Aujourd'hui, la Vienne de Zweig rentre en grâce. Nous ne pensons plus tellement au « laboratoire du crépuscule », comme a nommé cette ville, un jour,
Milan Kundera, ni au venin hitlérien qui s'y est échafaudé, ni aux reproches véhéments de
Hannah Arendt faits à la tour d'ivoire d'un monde de lettrés où Zweig a conquis sa célébrité. Ce monde de privilégiés qui, par la pratique de l'écart de la politique, permet l'arrivée des nazis au pouvoir.

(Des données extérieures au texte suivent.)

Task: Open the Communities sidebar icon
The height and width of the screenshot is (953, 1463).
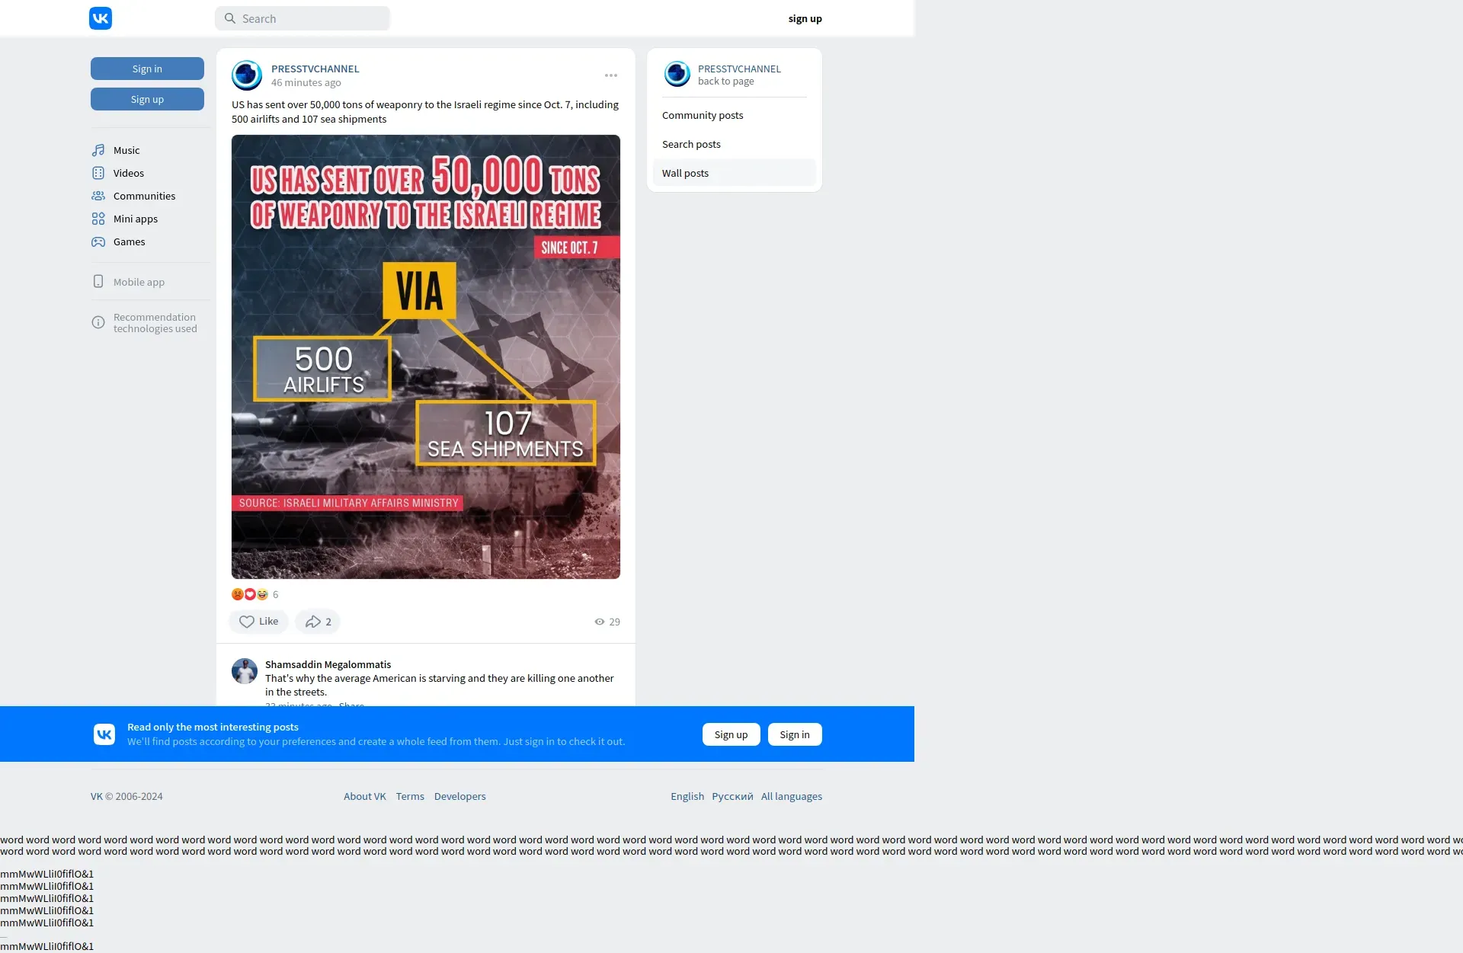Action: [x=98, y=196]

Je ne compte pas rivaliser avec l'oeil attentif des ami(e)s babelios, aiguisé(e)s par de perpétuelles comparaisons, et qui ont laissé tant de billets sur Vienne et ses auteurs de prédilection. Je ne fais que résumer le contenu du livre.
Ce titre, lourd de sens, m'a attirée, fan des musées et d'architectes illuminés que je suis. Ma Vienne est à des années-lumière des couplets d'opérettes et des valses tourbillonnantes. Cependant, d'emblée ce bouquin n'est pas ce que je croyais. Observant sa couverture, comme une ancienne carte postale, j'imaginais un texte qui me perlerait des rues cosmopolites aux passants incessants, de l'architecture de la capitale autrichienne marquée par Otto Wagner, digne représentant de l'Art Nouveau, de ses arbres, de ses berges, de ses lieux déserts se prêtant aux rêveries à la
Giorgio de Chirico, aux souvenirs refoulés d'une souffrance, aux visions audacieuses et incongrues, en somme un Zweig secret, en promeneur respirant l'air de Vienne, puissamment porté à l'introspection, un labyrinthe du coeur conté par celui des vieilles venelles… Ah, pardon, j'ai rêvé d'un livre… !

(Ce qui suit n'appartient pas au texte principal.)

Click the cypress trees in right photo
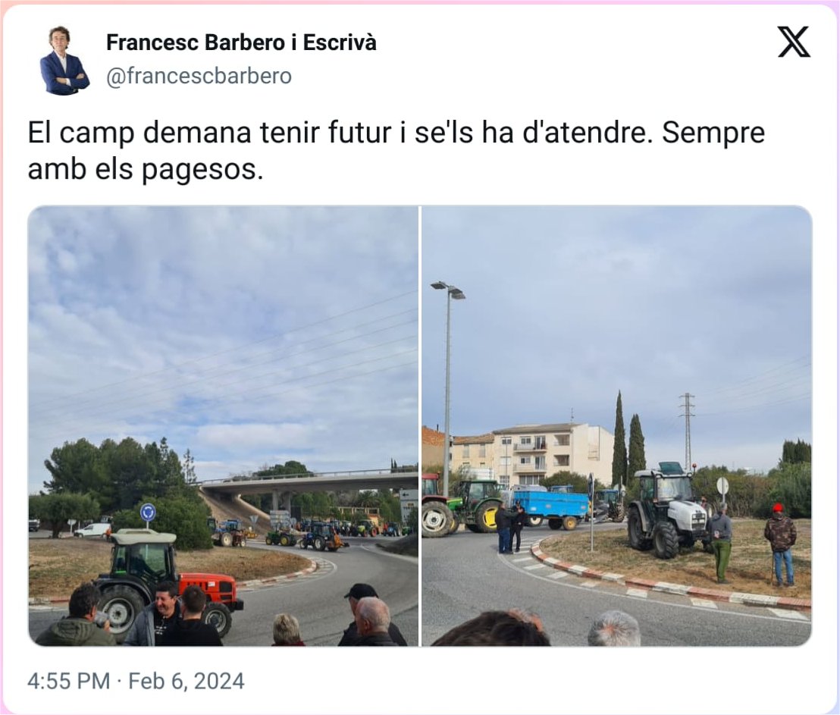The height and width of the screenshot is (715, 840). [x=628, y=438]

C'est finalement la Vienne des artistes, illustres ou moins illustres, qui obnubile Zweig, même si sa foi en leur production dépasse parfois celle que leur réservent leurs contemporains. Ces Artistes généreux, ceux dont la vie chatoyante est « faite de mille vies »… « C'est toujours chose magnifique que de vivre dans la proximité d'un homme que son oeuvre a déjà fait entrer dans l'histoire et qui en même temps continue de créer, qui est encore souffle vivant s'échappant des lèvres du temps », dit Zweig au sujet du compositeur Richard Strauss. C'est sa Vienne où toutes les voix d'Europe centrale s'expriment.

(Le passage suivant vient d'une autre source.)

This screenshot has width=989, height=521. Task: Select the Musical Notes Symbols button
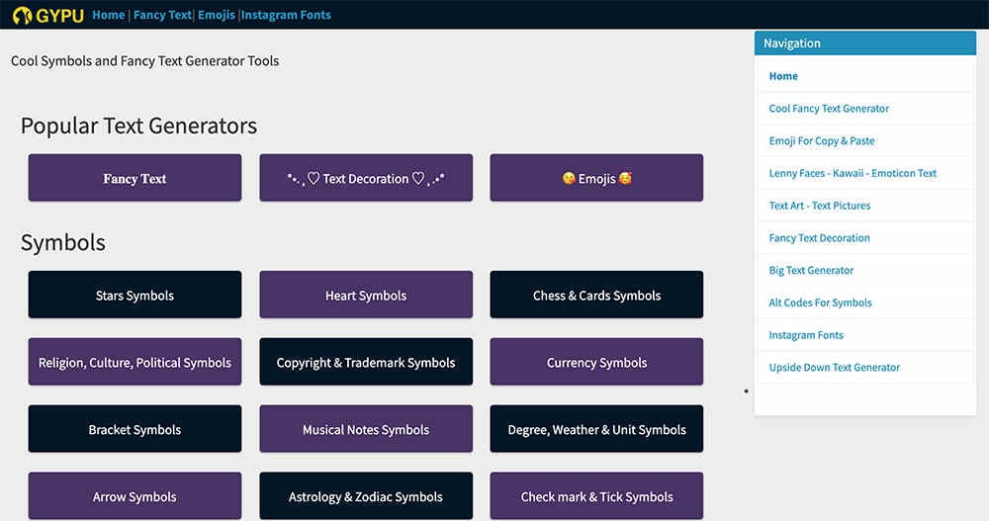point(366,430)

Que de figures attachantes possédant une affinité particulière avec Vienne, amis ou proches de Zweig qu'il admirait sans réserve, alors que ce n'était pas systématiquement réciproque ! Dans cet ouvrage, on rencontre la sculptrice Teresa Ries, le romancier
Jakob Wassermann, « les dieux » comme Mahler ou
Rilke (« la pure existence poétique », capable de « rendre tout harmonieux autour de lui »), les poètes
Albert Ehrenstein,
Peter Rosegger,
Hugo von Hofmannsthal, le philosophe
Otto Weininger, le comédien Josef Kainz (dont même le cocher était « une personne très respectable, que l'on enviait secrètement »),
Sigmund Freud,
Joseph Roth, le chef d'orchestre Bruno Walter, l'écrivain
Arthur Schnitzler (à propos de qui Zweig dit : « Ce n'est pas lui qui a trahi le monde, c'est la réalité qui est devenue infidèle à son poète. ») On y trouve également des personnalités qui ne sont mentionnées dans aucune histoire officielle. Zweig apparaît dans le rôle de passeur, découvreur de talents, lui pour qui l'art n'a qu'une seule finalité, celle d'unir les hommes.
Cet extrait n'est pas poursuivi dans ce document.